(AVAILABLE RECORDS)

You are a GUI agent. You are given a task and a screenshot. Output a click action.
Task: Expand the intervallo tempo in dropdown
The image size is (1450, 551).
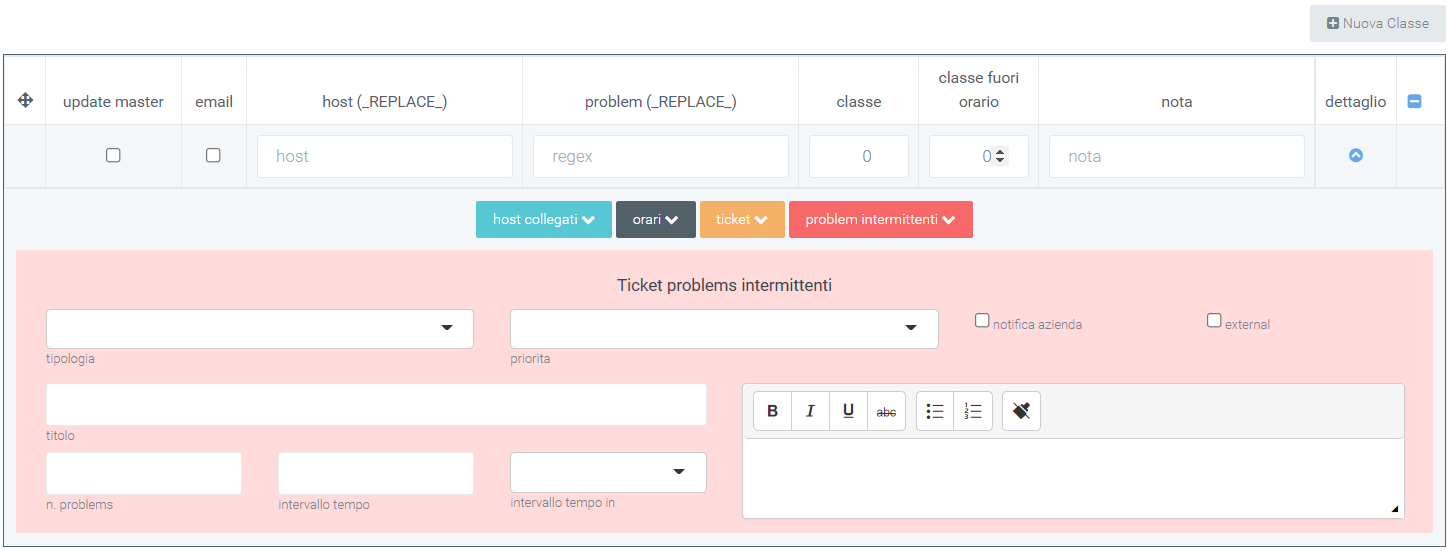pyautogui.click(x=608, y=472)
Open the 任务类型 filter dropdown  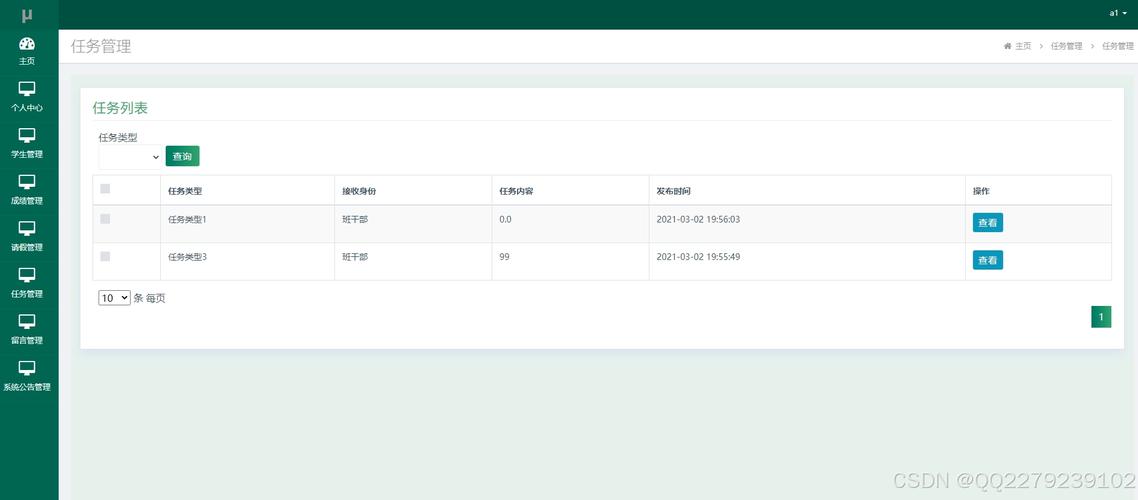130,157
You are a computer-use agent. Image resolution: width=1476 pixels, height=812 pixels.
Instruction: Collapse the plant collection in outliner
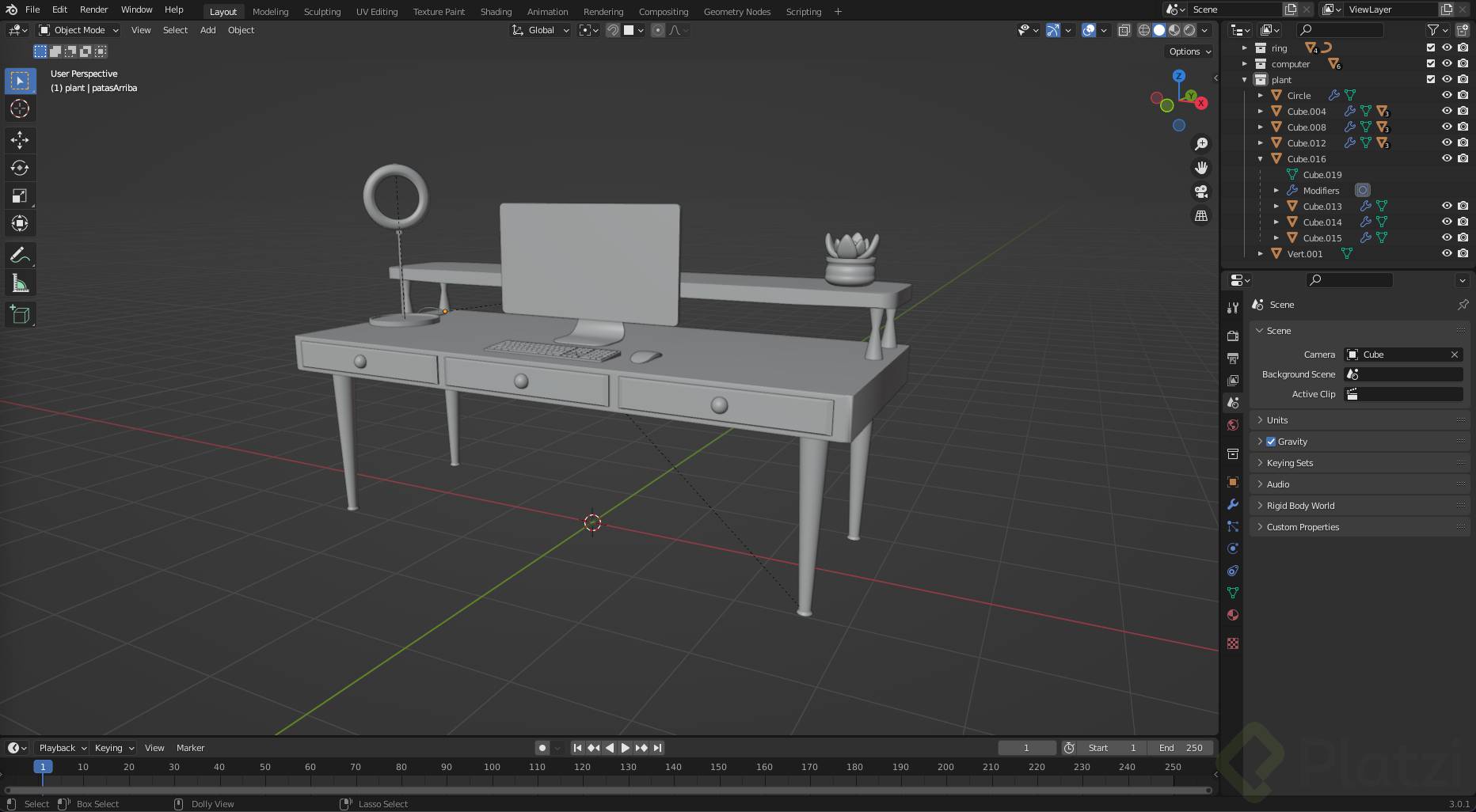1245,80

(End AVAILABLE RECORDS)

▶ **THE PROBLEM**
Every line above that carries the string "agent" should be copied.

▶ **RESPONSE BOX**
You are a GUI agent. You are given a task and a screenshot. Output a click action.
You are a computer-use agent. Image resolution: width=1476 pixels, height=812 pixels.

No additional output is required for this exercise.